Stored data

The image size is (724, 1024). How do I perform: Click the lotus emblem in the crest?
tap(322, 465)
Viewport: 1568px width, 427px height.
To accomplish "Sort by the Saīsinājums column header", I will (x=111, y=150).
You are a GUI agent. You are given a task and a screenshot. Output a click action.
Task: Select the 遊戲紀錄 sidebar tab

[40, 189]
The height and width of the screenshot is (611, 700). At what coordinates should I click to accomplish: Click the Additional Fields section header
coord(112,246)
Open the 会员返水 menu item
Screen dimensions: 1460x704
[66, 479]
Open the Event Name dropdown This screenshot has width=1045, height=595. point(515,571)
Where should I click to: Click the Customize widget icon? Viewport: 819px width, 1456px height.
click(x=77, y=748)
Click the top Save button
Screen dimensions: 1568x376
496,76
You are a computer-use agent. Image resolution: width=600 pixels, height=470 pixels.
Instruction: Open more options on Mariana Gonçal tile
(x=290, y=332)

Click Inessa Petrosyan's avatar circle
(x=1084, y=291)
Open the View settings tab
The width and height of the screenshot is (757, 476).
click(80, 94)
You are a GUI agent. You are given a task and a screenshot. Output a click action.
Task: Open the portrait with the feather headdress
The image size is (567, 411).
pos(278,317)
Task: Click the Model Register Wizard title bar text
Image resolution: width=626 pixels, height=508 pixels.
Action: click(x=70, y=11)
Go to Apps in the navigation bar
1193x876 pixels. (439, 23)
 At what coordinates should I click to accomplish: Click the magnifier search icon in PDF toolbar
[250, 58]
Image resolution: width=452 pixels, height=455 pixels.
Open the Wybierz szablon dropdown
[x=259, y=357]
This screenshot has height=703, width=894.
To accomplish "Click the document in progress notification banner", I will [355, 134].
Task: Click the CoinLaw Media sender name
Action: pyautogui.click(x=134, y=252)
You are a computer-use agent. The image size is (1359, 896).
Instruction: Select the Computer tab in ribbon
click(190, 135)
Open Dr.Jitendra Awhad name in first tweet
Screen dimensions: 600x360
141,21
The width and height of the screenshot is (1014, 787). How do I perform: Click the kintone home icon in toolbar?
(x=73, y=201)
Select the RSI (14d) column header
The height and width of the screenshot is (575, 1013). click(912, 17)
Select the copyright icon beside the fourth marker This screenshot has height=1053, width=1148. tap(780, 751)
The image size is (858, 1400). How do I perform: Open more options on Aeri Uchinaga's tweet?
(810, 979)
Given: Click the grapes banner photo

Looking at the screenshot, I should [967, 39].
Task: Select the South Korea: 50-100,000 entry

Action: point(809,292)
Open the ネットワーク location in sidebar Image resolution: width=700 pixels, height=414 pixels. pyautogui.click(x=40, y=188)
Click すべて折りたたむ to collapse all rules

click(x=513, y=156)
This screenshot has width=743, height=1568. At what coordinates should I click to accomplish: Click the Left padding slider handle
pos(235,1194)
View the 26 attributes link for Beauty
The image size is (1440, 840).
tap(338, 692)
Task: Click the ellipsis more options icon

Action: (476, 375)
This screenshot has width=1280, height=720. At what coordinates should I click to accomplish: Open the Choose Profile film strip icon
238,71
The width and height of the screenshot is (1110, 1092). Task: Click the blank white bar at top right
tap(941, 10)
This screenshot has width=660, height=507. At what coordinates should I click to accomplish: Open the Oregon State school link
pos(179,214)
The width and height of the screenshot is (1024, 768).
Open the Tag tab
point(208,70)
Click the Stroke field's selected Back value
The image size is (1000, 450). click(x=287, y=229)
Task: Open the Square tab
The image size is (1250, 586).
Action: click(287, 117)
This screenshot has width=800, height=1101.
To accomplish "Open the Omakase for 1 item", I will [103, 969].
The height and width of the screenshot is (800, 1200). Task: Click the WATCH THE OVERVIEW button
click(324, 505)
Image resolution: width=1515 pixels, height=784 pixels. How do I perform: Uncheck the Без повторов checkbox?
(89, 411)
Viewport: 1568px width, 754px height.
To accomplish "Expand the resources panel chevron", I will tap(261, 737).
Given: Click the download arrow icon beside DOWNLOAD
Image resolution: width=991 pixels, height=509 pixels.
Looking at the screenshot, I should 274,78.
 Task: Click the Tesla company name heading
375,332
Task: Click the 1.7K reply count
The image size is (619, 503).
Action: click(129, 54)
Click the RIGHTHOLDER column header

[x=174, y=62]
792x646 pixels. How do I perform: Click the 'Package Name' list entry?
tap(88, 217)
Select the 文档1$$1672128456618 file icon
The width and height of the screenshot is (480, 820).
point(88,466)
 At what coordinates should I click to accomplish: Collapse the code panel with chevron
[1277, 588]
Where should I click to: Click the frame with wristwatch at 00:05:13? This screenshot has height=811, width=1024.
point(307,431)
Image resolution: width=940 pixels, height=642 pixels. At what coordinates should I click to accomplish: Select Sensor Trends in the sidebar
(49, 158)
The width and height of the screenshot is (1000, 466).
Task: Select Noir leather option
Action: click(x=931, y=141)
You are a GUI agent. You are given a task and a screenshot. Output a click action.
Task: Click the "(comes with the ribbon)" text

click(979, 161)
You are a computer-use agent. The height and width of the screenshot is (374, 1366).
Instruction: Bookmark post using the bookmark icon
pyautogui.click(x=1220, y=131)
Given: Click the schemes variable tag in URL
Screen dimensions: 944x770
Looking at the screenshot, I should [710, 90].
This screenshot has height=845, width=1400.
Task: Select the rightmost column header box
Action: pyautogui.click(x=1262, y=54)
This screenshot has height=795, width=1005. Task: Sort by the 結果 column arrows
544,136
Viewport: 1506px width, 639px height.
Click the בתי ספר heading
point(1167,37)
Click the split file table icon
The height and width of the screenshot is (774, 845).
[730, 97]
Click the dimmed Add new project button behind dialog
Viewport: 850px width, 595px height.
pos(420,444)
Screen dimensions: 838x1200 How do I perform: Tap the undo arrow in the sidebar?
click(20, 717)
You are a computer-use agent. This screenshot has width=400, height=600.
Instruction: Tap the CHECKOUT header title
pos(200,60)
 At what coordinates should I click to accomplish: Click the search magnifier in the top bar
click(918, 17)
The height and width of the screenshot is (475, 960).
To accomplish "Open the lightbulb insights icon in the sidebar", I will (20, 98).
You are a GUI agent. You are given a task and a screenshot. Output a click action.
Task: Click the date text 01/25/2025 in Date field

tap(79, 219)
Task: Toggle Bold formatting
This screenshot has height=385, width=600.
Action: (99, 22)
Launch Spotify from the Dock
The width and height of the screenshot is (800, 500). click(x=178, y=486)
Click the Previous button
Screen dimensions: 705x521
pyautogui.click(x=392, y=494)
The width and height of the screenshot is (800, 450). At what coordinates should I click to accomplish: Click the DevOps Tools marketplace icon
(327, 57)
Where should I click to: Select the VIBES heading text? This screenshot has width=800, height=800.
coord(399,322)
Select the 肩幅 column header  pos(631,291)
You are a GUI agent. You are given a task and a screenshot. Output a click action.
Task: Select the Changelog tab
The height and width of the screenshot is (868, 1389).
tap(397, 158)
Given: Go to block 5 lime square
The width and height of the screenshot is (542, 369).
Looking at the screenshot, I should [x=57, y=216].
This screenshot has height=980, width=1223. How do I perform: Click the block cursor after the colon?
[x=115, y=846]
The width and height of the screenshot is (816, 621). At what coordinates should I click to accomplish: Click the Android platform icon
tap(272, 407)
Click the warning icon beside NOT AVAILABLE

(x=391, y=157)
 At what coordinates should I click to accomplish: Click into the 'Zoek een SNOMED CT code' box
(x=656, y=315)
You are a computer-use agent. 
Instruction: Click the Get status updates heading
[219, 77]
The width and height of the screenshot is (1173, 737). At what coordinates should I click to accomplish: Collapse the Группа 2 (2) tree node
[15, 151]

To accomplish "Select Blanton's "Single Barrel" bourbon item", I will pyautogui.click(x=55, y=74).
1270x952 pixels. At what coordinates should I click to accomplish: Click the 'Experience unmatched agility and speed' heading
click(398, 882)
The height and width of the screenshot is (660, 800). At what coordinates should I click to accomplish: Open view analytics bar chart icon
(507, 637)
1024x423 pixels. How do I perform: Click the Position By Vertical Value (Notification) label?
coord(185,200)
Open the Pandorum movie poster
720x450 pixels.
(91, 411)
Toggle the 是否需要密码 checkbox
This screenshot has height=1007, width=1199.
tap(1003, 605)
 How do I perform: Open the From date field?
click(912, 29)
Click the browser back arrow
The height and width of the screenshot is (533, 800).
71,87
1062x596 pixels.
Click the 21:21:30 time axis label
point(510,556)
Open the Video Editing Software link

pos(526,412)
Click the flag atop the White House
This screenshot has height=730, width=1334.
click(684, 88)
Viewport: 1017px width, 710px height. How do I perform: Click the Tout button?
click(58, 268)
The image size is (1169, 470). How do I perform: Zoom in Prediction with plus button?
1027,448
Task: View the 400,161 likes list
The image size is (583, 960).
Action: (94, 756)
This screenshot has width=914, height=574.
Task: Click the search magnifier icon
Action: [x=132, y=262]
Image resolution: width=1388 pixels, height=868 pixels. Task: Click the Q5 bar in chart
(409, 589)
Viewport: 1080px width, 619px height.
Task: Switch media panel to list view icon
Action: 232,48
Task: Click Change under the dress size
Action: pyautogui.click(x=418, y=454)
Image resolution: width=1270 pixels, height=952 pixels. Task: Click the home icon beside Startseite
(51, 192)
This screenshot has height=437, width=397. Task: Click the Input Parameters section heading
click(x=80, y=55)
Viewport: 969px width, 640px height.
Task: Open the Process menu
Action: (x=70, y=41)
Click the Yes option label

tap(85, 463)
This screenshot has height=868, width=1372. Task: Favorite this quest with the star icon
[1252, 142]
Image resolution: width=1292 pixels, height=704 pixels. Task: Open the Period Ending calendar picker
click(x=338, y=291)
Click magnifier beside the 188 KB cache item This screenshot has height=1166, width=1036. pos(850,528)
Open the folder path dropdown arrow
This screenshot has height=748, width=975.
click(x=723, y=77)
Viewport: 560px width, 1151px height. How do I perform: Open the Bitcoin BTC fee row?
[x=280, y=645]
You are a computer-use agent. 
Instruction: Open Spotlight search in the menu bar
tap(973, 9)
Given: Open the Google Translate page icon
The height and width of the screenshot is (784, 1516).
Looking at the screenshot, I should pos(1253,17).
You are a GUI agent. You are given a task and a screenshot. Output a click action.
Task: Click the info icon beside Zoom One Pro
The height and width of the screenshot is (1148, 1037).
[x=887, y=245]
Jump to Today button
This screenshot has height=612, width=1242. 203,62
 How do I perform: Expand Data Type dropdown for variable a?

**Aim of the exercise**
Every line in the data that holds the string "variable" should be copied.

**Exercise result**
Given: Click the schemes variable tag in URL
 How do I perform: Expand Data Type dropdown for variable a?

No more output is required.